Donald Trump ha dicho que la guerra en Oriente Medio está «cerca de terminar», y declaró a Fox News que una segunda ronda de conversaciones cara a cara con Irán podría reanudarse en Islamabad en cuestión de días, incluso mientras el ejército estadounidense seguía adelante con un bloqueo naval de los puertos iraníes que ha provocado una feroz condena tanto de Teherán como de Pekín.
La diplomacia y la escalada se desarrollan en un contexto económico cada vez más alarmante. El Fondo Monetario Internacional ha advertido que el conflicto podría desencadenar una recesión mundial, mientras que el director ejecutivo de la Agencia Internacional de Energía ha descrito el impacto combinado como «la mayor amenaza a la seguridad energética mundial de la historia».
Para el transporte marítimo comercial, la situación sigue siendo muy incierta. Algunos buques comerciales lograron transitar el estrecho de Ormuz en las últimas 24 horas, ofreciendo un alivio tentativo, aunque la vía marítima —bloqueada de facto por Irán tras los ataques estadounidenses e israelíes— aún no se ha normalizado. La Armada estadounidense informó haber impedido que seis buques salieran de puertos iraníes en las primeras 24 horas de su bloqueo. Un petrolero chino sancionado dio media vuelta tras atravesar el estrecho.
Irán ha condenado el bloqueo como una “grave violación” de su soberanía e integridad territorial. China fue más allá: el Ministerio de Asuntos Exteriores de Pekín advirtió que la medida “socavaría el ya frágil acuerdo de alto el fuego” y pondría aún más en peligro la seguridad de los buques en ese punto estratégico, calificando la acción estadounidense de “irresponsable y peligrosa”.

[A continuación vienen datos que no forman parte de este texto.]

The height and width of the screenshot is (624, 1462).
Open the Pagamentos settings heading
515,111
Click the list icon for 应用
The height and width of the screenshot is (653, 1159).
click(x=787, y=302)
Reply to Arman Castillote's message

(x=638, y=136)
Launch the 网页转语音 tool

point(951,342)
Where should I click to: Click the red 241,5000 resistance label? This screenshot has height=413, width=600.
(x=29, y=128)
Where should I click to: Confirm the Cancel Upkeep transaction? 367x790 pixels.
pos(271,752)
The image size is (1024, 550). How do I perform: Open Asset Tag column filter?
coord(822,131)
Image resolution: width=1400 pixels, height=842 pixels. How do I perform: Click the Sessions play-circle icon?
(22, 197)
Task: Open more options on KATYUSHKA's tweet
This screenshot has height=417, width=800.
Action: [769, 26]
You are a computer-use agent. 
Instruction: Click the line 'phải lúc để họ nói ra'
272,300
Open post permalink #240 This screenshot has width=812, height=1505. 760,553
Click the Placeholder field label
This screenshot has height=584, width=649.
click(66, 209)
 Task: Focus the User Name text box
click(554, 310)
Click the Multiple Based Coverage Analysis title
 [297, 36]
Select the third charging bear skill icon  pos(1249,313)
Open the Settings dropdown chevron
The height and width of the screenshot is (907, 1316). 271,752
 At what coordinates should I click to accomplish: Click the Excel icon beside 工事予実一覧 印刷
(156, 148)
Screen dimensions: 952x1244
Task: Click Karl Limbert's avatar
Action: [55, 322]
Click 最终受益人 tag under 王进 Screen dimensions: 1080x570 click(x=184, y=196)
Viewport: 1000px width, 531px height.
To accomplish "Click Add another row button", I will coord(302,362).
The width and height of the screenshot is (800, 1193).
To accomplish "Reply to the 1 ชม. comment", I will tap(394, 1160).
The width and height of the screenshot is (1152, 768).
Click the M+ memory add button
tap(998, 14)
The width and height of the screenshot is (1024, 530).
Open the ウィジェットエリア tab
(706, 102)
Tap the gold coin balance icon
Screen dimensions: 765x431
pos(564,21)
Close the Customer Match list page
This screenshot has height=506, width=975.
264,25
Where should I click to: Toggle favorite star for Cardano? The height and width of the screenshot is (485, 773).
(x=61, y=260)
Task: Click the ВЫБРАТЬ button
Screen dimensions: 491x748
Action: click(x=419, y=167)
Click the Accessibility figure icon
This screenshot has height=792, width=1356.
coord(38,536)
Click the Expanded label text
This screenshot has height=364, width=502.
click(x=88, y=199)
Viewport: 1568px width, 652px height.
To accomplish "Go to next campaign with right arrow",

La guerra, que comenzó el 28 de febrero, ha provocado la mayor interrupción del suministro en la historia del mercado petrolero mundial. El suministro mundial de GNL se ha reducido en torno a un 20 %. Los precios del petróleo, el gas y los fertilizantes se han disparado, y la AIE advierte de las repercusiones en cadena para la seguridad alimentaria y el empleo en múltiples sectores.
Los directores de la AIE, el FMI y el Banco Mundial, que establecieron un grupo de coordinación a principios de abril para gestionar la crisis, se reunieron nuevamente esta semana y emitieron ayer una evaluación conjunta. «El impacto de la guerra es sustancial, global y altamente asimétrico, afectando de manera desproporcionada a los importadores de energía, en particular a los países de bajos ingresos», afirmaron, advirtiendo que incluso después de que se reanuden los flujos marítimos a través del estrecho, «llevará tiempo que el suministro mundial de materias primas clave vuelva a sus niveles anteriores al conflicto, y los precios del combustible y los fertilizantes podrían mantenerse altos durante un período prolongado debido a los daños a la infraestructura».